■ What to do
Each line of the data has to be written out again exactly as shown.

[Provided information — start]

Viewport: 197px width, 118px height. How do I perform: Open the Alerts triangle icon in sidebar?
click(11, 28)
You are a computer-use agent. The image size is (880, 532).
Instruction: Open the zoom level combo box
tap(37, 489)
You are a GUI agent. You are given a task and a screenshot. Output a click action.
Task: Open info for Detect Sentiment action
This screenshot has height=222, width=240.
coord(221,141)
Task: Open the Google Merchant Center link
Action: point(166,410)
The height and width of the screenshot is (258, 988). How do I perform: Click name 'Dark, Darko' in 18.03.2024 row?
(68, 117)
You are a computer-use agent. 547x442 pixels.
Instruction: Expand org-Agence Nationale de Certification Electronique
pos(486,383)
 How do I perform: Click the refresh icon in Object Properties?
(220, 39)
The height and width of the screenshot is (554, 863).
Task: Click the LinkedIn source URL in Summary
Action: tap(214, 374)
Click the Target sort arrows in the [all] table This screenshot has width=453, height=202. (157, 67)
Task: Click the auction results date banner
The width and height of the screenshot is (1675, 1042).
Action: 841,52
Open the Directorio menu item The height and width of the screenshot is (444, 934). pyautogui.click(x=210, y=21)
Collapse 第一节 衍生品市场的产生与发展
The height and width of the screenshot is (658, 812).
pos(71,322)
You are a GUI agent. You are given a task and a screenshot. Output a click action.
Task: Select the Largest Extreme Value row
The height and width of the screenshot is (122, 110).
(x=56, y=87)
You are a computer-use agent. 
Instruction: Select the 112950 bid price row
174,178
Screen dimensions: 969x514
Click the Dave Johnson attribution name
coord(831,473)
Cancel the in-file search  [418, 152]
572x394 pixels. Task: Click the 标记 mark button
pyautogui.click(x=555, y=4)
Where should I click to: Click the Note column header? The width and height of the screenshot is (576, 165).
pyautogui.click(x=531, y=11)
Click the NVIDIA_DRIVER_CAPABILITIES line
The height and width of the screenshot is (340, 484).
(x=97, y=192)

[Provided information — finish]

■ Response area
Viewport: 197px width, 118px height. How do I perform: Open the Alerts triangle icon in sidebar?
click(11, 28)
You are a computer-use agent. The image size is (880, 532).
Instruction: Open the zoom level combo box
tap(37, 489)
You are a GUI agent. You are given a task and a screenshot. Output a click action.
Task: Open info for Detect Sentiment action
This screenshot has height=222, width=240.
coord(221,141)
Task: Open the Google Merchant Center link
Action: point(166,410)
The height and width of the screenshot is (258, 988). How do I perform: Click name 'Dark, Darko' in 18.03.2024 row?
(68, 117)
You are a computer-use agent. 547x442 pixels.
Instruction: Expand org-Agence Nationale de Certification Electronique
pos(486,383)
 How do I perform: Click the refresh icon in Object Properties?
(220, 39)
The height and width of the screenshot is (554, 863).
Task: Click the LinkedIn source URL in Summary
Action: tap(214, 374)
Click the Target sort arrows in the [all] table This screenshot has width=453, height=202. (157, 67)
Task: Click the auction results date banner
The width and height of the screenshot is (1675, 1042).
Action: 841,52
Open the Directorio menu item The height and width of the screenshot is (444, 934). pyautogui.click(x=210, y=21)
Collapse 第一节 衍生品市场的产生与发展
The height and width of the screenshot is (658, 812).
pos(71,322)
You are a GUI agent. You are given a task and a screenshot. Output a click action.
Task: Select the Largest Extreme Value row
The height and width of the screenshot is (122, 110).
(x=56, y=87)
You are a computer-use agent. 
Instruction: Select the 112950 bid price row
174,178
Screen dimensions: 969x514
Click the Dave Johnson attribution name
coord(831,473)
Cancel the in-file search  [418, 152]
572x394 pixels. Task: Click the 标记 mark button
pyautogui.click(x=555, y=4)
Where should I click to: Click the Note column header? The width and height of the screenshot is (576, 165).
pyautogui.click(x=531, y=11)
Click the NVIDIA_DRIVER_CAPABILITIES line
The height and width of the screenshot is (340, 484).
(x=97, y=192)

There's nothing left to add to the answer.